**DATA FOR ANALYSIS**.

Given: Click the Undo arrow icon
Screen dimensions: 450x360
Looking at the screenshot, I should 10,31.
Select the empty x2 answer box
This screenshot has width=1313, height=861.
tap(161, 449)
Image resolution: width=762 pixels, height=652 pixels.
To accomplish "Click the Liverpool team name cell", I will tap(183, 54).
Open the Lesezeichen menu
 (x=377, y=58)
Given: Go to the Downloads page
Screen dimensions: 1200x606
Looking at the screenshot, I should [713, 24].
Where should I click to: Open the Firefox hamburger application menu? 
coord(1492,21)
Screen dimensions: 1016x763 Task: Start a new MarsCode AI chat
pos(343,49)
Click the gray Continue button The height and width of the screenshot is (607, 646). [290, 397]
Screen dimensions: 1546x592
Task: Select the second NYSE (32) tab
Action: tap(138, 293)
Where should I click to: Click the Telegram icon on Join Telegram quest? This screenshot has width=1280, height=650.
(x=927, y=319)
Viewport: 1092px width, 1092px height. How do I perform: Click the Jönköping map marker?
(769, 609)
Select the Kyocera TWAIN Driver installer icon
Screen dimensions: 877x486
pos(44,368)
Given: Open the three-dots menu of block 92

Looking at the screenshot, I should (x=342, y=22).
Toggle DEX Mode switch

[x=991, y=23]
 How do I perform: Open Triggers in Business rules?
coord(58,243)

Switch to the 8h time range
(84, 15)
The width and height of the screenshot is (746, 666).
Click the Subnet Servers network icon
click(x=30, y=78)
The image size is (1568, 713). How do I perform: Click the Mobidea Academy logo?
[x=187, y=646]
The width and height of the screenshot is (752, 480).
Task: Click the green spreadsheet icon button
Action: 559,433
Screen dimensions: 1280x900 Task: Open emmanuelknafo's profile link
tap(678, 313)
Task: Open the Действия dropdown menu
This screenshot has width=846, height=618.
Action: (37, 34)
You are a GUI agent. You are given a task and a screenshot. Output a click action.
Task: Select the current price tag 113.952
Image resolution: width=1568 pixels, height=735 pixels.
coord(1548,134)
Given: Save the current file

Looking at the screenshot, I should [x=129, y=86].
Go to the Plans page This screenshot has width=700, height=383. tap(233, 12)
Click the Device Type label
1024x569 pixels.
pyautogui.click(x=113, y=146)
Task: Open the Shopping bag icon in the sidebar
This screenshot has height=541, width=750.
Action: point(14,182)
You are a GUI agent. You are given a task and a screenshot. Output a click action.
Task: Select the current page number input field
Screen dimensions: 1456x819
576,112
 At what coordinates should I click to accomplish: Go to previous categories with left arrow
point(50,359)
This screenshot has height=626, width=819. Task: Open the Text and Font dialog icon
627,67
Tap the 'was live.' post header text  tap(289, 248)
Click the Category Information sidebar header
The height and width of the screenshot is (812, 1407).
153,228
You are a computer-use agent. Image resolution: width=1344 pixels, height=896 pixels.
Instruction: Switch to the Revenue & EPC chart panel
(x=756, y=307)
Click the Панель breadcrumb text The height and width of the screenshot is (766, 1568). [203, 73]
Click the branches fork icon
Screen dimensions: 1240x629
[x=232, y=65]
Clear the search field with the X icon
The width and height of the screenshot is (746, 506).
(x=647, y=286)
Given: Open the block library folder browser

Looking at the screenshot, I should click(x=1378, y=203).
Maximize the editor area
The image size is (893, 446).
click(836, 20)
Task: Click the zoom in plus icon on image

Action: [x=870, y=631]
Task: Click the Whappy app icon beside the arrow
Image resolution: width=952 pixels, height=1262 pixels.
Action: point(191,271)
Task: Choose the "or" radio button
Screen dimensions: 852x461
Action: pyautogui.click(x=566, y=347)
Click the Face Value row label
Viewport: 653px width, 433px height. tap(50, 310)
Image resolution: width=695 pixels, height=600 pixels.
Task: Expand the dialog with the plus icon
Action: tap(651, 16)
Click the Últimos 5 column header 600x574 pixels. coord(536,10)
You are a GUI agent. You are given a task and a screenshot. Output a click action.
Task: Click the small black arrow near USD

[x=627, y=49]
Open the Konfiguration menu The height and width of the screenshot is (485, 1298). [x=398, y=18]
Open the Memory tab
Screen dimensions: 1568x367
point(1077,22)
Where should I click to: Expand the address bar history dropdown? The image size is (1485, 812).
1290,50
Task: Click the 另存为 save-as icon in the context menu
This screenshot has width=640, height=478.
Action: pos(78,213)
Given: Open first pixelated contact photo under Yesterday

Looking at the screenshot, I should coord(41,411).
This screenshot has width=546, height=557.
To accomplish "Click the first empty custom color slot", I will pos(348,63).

**REQUIREMENT**.
Repeat each of the entries exactly.

**EXPECTED ANSWER**.
Given: Click the Undo arrow icon
Screen dimensions: 450x360
Looking at the screenshot, I should 10,31.
Select the empty x2 answer box
This screenshot has width=1313, height=861.
tap(161, 449)
Image resolution: width=762 pixels, height=652 pixels.
To accomplish "Click the Liverpool team name cell", I will tap(183, 54).
Open the Lesezeichen menu
 (x=377, y=58)
Given: Go to the Downloads page
Screen dimensions: 1200x606
Looking at the screenshot, I should [713, 24].
Where should I click to: Open the Firefox hamburger application menu? 
coord(1492,21)
Screen dimensions: 1016x763 Task: Start a new MarsCode AI chat
pos(343,49)
Click the gray Continue button The height and width of the screenshot is (607, 646). [290, 397]
Screen dimensions: 1546x592
Task: Select the second NYSE (32) tab
Action: tap(138, 293)
Where should I click to: Click the Telegram icon on Join Telegram quest? This screenshot has width=1280, height=650.
(x=927, y=319)
Viewport: 1092px width, 1092px height. How do I perform: Click the Jönköping map marker?
(769, 609)
Select the Kyocera TWAIN Driver installer icon
Screen dimensions: 877x486
pos(44,368)
Given: Open the three-dots menu of block 92

Looking at the screenshot, I should (x=342, y=22).
Toggle DEX Mode switch

[x=991, y=23]
 How do I perform: Open Triggers in Business rules?
coord(58,243)

Switch to the 8h time range
(84, 15)
The width and height of the screenshot is (746, 666).
Click the Subnet Servers network icon
click(x=30, y=78)
The image size is (1568, 713). How do I perform: Click the Mobidea Academy logo?
[x=187, y=646]
The width and height of the screenshot is (752, 480).
Task: Click the green spreadsheet icon button
Action: 559,433
Screen dimensions: 1280x900 Task: Open emmanuelknafo's profile link
tap(678, 313)
Task: Open the Действия dropdown menu
This screenshot has width=846, height=618.
Action: (37, 34)
You are a GUI agent. You are given a task and a screenshot. Output a click action.
Task: Select the current price tag 113.952
Image resolution: width=1568 pixels, height=735 pixels.
coord(1548,134)
Given: Save the current file

Looking at the screenshot, I should [x=129, y=86].
Go to the Plans page This screenshot has width=700, height=383. tap(233, 12)
Click the Device Type label
1024x569 pixels.
pyautogui.click(x=113, y=146)
Task: Open the Shopping bag icon in the sidebar
This screenshot has height=541, width=750.
Action: point(14,182)
You are a GUI agent. You are given a task and a screenshot. Output a click action.
Task: Select the current page number input field
Screen dimensions: 1456x819
576,112
 At what coordinates should I click to accomplish: Go to previous categories with left arrow
point(50,359)
This screenshot has height=626, width=819. Task: Open the Text and Font dialog icon
627,67
Tap the 'was live.' post header text  tap(289, 248)
Click the Category Information sidebar header
The height and width of the screenshot is (812, 1407).
153,228
You are a computer-use agent. Image resolution: width=1344 pixels, height=896 pixels.
Instruction: Switch to the Revenue & EPC chart panel
(x=756, y=307)
Click the Панель breadcrumb text The height and width of the screenshot is (766, 1568). [203, 73]
Click the branches fork icon
Screen dimensions: 1240x629
[x=232, y=65]
Clear the search field with the X icon
The width and height of the screenshot is (746, 506).
(x=647, y=286)
Given: Open the block library folder browser

Looking at the screenshot, I should click(x=1378, y=203).
Maximize the editor area
The image size is (893, 446).
click(836, 20)
Task: Click the zoom in plus icon on image

Action: [x=870, y=631]
Task: Click the Whappy app icon beside the arrow
Image resolution: width=952 pixels, height=1262 pixels.
Action: point(191,271)
Task: Choose the "or" radio button
Screen dimensions: 852x461
Action: pyautogui.click(x=566, y=347)
Click the Face Value row label
Viewport: 653px width, 433px height. tap(50, 310)
Image resolution: width=695 pixels, height=600 pixels.
Task: Expand the dialog with the plus icon
Action: tap(651, 16)
Click the Últimos 5 column header 600x574 pixels. coord(536,10)
You are a GUI agent. You are given a task and a screenshot. Output a click action.
Task: Click the small black arrow near USD

[x=627, y=49]
Open the Konfiguration menu The height and width of the screenshot is (485, 1298). [x=398, y=18]
Open the Memory tab
Screen dimensions: 1568x367
point(1077,22)
Where should I click to: Expand the address bar history dropdown? The image size is (1485, 812).
1290,50
Task: Click the 另存为 save-as icon in the context menu
This screenshot has width=640, height=478.
Action: pos(78,213)
Given: Open first pixelated contact photo under Yesterday

Looking at the screenshot, I should coord(41,411).
This screenshot has width=546, height=557.
To accomplish "Click the first empty custom color slot", I will pos(348,63).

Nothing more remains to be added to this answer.